• [What is needed]
Rewrite the material below, replacing every instance of "GUI agent" with "interface agent" and leaving everything else unchanged.

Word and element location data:
⁂

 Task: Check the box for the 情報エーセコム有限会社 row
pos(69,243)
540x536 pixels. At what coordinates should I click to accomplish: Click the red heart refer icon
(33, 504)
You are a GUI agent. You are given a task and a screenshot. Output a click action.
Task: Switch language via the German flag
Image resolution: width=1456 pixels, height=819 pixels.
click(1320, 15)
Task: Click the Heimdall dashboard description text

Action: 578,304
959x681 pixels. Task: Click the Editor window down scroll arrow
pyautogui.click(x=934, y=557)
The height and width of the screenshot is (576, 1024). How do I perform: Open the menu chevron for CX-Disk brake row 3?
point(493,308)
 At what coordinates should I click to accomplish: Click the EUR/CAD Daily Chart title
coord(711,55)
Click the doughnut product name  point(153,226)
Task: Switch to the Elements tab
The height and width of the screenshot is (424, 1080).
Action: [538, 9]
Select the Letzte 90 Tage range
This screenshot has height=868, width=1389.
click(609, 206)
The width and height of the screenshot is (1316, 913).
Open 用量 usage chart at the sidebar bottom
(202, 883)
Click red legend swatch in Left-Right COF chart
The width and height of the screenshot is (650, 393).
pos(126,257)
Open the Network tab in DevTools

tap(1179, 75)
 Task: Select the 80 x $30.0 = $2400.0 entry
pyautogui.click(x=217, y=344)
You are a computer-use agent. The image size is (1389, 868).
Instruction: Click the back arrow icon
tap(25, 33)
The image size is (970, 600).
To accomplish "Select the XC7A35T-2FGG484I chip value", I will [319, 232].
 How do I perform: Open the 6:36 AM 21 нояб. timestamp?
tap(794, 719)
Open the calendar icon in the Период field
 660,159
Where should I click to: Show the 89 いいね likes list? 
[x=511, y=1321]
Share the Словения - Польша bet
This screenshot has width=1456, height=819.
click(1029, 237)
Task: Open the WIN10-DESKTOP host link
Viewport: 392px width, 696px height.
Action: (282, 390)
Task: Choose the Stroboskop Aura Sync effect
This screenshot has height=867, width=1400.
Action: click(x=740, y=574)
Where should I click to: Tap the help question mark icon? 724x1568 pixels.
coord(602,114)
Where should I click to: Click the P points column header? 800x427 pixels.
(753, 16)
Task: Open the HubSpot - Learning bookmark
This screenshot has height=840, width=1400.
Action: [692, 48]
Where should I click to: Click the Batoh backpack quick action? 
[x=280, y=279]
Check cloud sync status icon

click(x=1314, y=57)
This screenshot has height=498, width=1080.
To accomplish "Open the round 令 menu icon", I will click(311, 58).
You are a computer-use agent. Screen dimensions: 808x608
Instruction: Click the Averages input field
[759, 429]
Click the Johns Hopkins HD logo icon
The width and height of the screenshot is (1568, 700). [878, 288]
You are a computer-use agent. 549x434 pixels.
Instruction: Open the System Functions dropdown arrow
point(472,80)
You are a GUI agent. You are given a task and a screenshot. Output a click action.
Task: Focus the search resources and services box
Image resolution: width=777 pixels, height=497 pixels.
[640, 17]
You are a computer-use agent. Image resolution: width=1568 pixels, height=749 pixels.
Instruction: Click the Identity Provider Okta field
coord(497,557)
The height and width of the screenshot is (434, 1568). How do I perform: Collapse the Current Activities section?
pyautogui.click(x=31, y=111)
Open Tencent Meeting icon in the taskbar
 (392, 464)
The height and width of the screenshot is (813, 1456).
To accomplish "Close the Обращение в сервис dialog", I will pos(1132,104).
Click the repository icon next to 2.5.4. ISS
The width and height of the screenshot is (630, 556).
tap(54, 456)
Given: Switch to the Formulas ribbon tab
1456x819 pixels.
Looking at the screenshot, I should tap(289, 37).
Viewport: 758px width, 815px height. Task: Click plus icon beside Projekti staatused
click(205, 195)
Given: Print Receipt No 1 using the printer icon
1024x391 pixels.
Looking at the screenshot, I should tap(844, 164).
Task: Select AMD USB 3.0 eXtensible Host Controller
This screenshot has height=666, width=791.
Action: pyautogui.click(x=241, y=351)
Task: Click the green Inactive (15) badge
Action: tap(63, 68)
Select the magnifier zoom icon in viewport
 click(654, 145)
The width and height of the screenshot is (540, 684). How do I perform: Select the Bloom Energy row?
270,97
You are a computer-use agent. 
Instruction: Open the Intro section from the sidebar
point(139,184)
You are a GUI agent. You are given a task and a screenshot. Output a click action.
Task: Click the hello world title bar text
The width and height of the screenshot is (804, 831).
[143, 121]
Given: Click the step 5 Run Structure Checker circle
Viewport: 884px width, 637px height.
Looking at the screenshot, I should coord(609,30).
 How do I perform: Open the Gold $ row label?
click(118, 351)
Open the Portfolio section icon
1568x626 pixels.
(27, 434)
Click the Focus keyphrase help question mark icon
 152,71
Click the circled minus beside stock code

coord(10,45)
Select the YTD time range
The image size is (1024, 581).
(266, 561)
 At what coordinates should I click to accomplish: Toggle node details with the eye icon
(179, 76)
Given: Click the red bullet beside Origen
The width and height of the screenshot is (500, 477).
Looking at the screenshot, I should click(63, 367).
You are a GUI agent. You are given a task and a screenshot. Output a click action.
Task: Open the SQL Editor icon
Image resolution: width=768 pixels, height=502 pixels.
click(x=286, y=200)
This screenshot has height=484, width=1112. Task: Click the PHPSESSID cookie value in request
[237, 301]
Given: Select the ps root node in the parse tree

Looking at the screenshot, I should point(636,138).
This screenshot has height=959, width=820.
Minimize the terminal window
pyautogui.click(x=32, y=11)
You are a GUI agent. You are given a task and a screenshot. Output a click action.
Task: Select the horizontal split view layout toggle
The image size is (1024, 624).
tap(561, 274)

⁂

• [Exercise answer]
 Task: Check the box for the 情報エーセコム有限会社 row
pos(69,243)
540x536 pixels. At what coordinates should I click to accomplish: Click the red heart refer icon
(33, 504)
You are a interface agent. You are given a task and a screenshot. Output a click action.
Task: Switch language via the German flag
Image resolution: width=1456 pixels, height=819 pixels.
click(1320, 15)
Task: Click the Heimdall dashboard description text

Action: 578,304
959x681 pixels. Task: Click the Editor window down scroll arrow
pyautogui.click(x=934, y=557)
The height and width of the screenshot is (576, 1024). How do I perform: Open the menu chevron for CX-Disk brake row 3?
point(493,308)
 At what coordinates should I click to accomplish: Click the EUR/CAD Daily Chart title
coord(711,55)
Click the doughnut product name  point(153,226)
Task: Switch to the Elements tab
The height and width of the screenshot is (424, 1080).
Action: [538, 9]
Select the Letzte 90 Tage range
This screenshot has height=868, width=1389.
click(609, 206)
The width and height of the screenshot is (1316, 913).
Open 用量 usage chart at the sidebar bottom
(202, 883)
Click red legend swatch in Left-Right COF chart
The width and height of the screenshot is (650, 393).
pos(126,257)
Open the Network tab in DevTools

tap(1179, 75)
 Task: Select the 80 x $30.0 = $2400.0 entry
pyautogui.click(x=217, y=344)
You are a computer-use agent. The image size is (1389, 868).
Instruction: Click the back arrow icon
tap(25, 33)
The image size is (970, 600).
To accomplish "Select the XC7A35T-2FGG484I chip value", I will [319, 232].
 How do I perform: Open the 6:36 AM 21 нояб. timestamp?
tap(794, 719)
Open the calendar icon in the Период field
 660,159
Where should I click to: Show the 89 いいね likes list? 
[x=511, y=1321]
Share the Словения - Польша bet
This screenshot has width=1456, height=819.
click(1029, 237)
Task: Open the WIN10-DESKTOP host link
Viewport: 392px width, 696px height.
Action: (282, 390)
Task: Choose the Stroboskop Aura Sync effect
This screenshot has height=867, width=1400.
Action: click(x=740, y=574)
Where should I click to: Tap the help question mark icon? 724x1568 pixels.
coord(602,114)
Where should I click to: Click the P points column header? 800x427 pixels.
(753, 16)
Task: Open the HubSpot - Learning bookmark
This screenshot has height=840, width=1400.
Action: [692, 48]
Where should I click to: Click the Batoh backpack quick action? 
[x=280, y=279]
Check cloud sync status icon

click(x=1314, y=57)
This screenshot has height=498, width=1080.
To accomplish "Open the round 令 menu icon", I will click(311, 58).
You are a computer-use agent. Screen dimensions: 808x608
Instruction: Click the Averages input field
[759, 429]
Click the Johns Hopkins HD logo icon
The width and height of the screenshot is (1568, 700). [878, 288]
You are a computer-use agent. 549x434 pixels.
Instruction: Open the System Functions dropdown arrow
point(472,80)
You are a interface agent. You are given a task and a screenshot. Output a click action.
Task: Focus the search resources and services box
Image resolution: width=777 pixels, height=497 pixels.
[640, 17]
You are a computer-use agent. Image resolution: width=1568 pixels, height=749 pixels.
Instruction: Click the Identity Provider Okta field
coord(497,557)
The height and width of the screenshot is (434, 1568). How do I perform: Collapse the Current Activities section?
pyautogui.click(x=31, y=111)
Open Tencent Meeting icon in the taskbar
 (392, 464)
The height and width of the screenshot is (813, 1456).
To accomplish "Close the Обращение в сервис dialog", I will pos(1132,104).
Click the repository icon next to 2.5.4. ISS
The width and height of the screenshot is (630, 556).
tap(54, 456)
Given: Switch to the Formulas ribbon tab
1456x819 pixels.
Looking at the screenshot, I should tap(289, 37).
Viewport: 758px width, 815px height. Task: Click plus icon beside Projekti staatused
click(205, 195)
Given: Print Receipt No 1 using the printer icon
1024x391 pixels.
Looking at the screenshot, I should tap(844, 164).
Task: Select AMD USB 3.0 eXtensible Host Controller
This screenshot has height=666, width=791.
Action: pyautogui.click(x=241, y=351)
Task: Click the green Inactive (15) badge
Action: tap(63, 68)
Select the magnifier zoom icon in viewport
 click(654, 145)
The width and height of the screenshot is (540, 684). How do I perform: Select the Bloom Energy row?
270,97
You are a computer-use agent. 
Instruction: Open the Intro section from the sidebar
point(139,184)
You are a interface agent. You are given a task and a screenshot. Output a click action.
Task: Click the hello world title bar text
The width and height of the screenshot is (804, 831).
[143, 121]
Given: Click the step 5 Run Structure Checker circle
Viewport: 884px width, 637px height.
Looking at the screenshot, I should coord(609,30).
 How do I perform: Open the Gold $ row label?
click(118, 351)
Open the Portfolio section icon
1568x626 pixels.
(27, 434)
Click the Focus keyphrase help question mark icon
 152,71
Click the circled minus beside stock code

coord(10,45)
Select the YTD time range
The image size is (1024, 581).
(266, 561)
 At what coordinates should I click to accomplish: Toggle node details with the eye icon
(179, 76)
Given: Click the red bullet beside Origen
The width and height of the screenshot is (500, 477).
Looking at the screenshot, I should click(63, 367).
You are a interface agent. You are given a task and a screenshot. Output a click action.
Task: Open the SQL Editor icon
Image resolution: width=768 pixels, height=502 pixels.
click(x=286, y=200)
This screenshot has height=484, width=1112. Task: Click the PHPSESSID cookie value in request
[237, 301]
Given: Select the ps root node in the parse tree

Looking at the screenshot, I should point(636,138).
This screenshot has height=959, width=820.
Minimize the terminal window
pyautogui.click(x=32, y=11)
You are a interface agent. You are given a task and a screenshot. Output a click action.
Task: Select the horizontal split view layout toggle
The image size is (1024, 624).
tap(561, 274)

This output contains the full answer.